According to Holly Cowman, Director of the International Office, MIC; “The International Office took great care to organise a tailor-made programme for each member of the group, according to their interests and experience. They worked very hard and we were amazed by their energy and enthusiasm. It was an interesting experience for us to see many aspects of Limerick City from their perspective and to observe how the group made a difference to the people and communities they worked with.”
As part of their weeklong visit the students took part in placements with Limerick Youth Service, Our Lady of Lourdes Community Centre, Northside Family Resource Centre, St Patrick’s Friary in Moyross, The Butterfly Club, Rathkeale, St Gabriel’s School, Dooradoyle and Limerick Animal Welfare, Kilfinnane. They also visited Southill Area Centre and Southside Youthspace.
Seton Hall University students clean up Donnellan's Field, Kileely
Speaking about her experience on the Servant Leadership Programme in Limerick, Irina Shakarashvili, a Political Science major at Seton Hall University, said: “My ten days spent volunteering solidified amazing friendships and the experience taught me more than I could have ever given back. I will forever remember the people I worked with, especially the children of Moyross, whom I had spent most of my time with. It is a wonderful feeling to know that just by being present and listening to the children can have such a huge impact on not only the children but myself as well.’

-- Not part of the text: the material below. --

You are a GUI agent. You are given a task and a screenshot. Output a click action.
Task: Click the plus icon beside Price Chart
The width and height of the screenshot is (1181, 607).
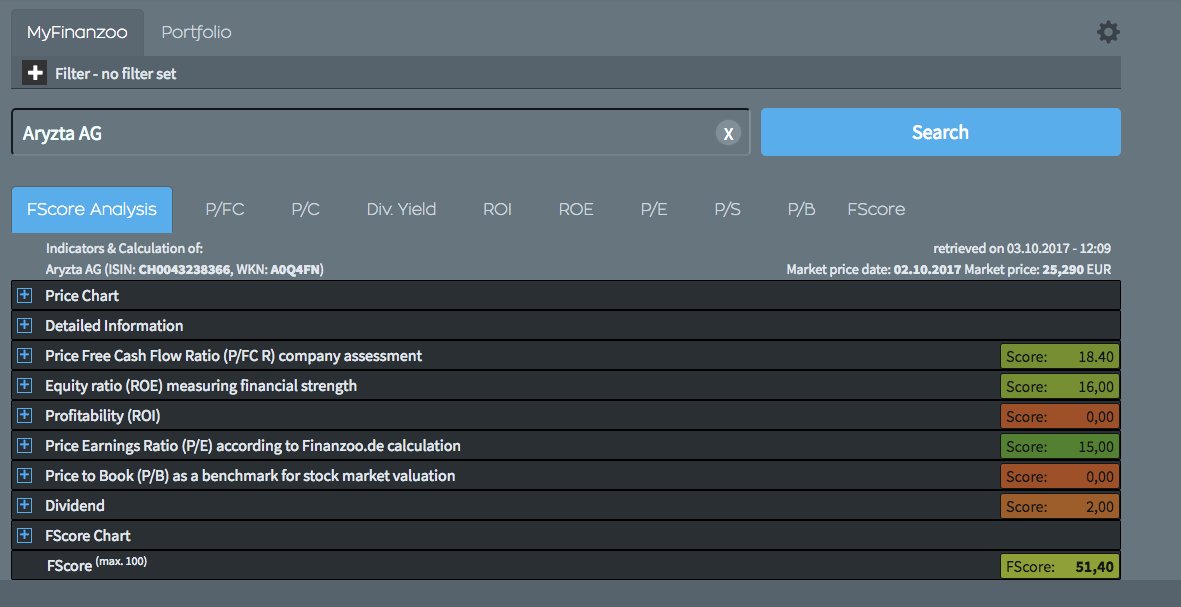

Joseph Treanor, a History graduate at Seton Hall University, reflected: “My time in Limerick City for our servant leadership experience is one I will always remember. From the very beginning everyone was extremely welcoming, kind, and proud to show all their city had to offer. While I was able to catch some of these wonderful sights, my time here was spent servicing the needs of the city. From working nearly every night with Tidy Towns and the Novas Soup Run, to my individual service placements the Limerick Animal Welfare, Our Lady of Lourdes Community Service Group, and St Patrick's Franciscan Friary in Moyross, I will always remember my experience in Limerick as a journey of learning, leadership, friendship, beauty, but most importantly, humility and humanity.”
In the evenings the group worked with Limerick Tidy Towns and the Franciscan Friars in Moyross and helped out with the Soup Run for Novas Initiatives. They also cleaned up Donnellan’s Field in Kileely with St Munchin’s Community Centre.
The students raised €200 in aid of the Mid-West Spina Bifida and Hydrocephalus Association, selling Munster Rugby wristbands in the Milk Market on Saturday. Gillian O’Gorman, Service Co-ordinator of the Association said “I am thrilled with their fundraising efforts as the additional support allowed for this unexpected income. Please pass on my gratitude to the group.”
As part of their itinerary they also met with key MIC personnel including Professor Michael Hayes, President of MIC; Dr Patsy Daly, Head of Department of Special Education at MIC; Professor Des McCafferty, Head of Department of Geography at MIC; as well as Cllr Kevin Sheehan, Chairperson of Limerick City and County; Deirdre Barrett of Adapt House; Dolores O’Meara and Sr Delia O’Connor of Fairtrade Limerick; and Sinéad Carey, Novas Initiatives.
Despite their busy schedule they also managed to visit the Hunt Museum, King John’s Castle, St Mary’s Cathedral, the Cliffs of Moher and Bunratty Castle.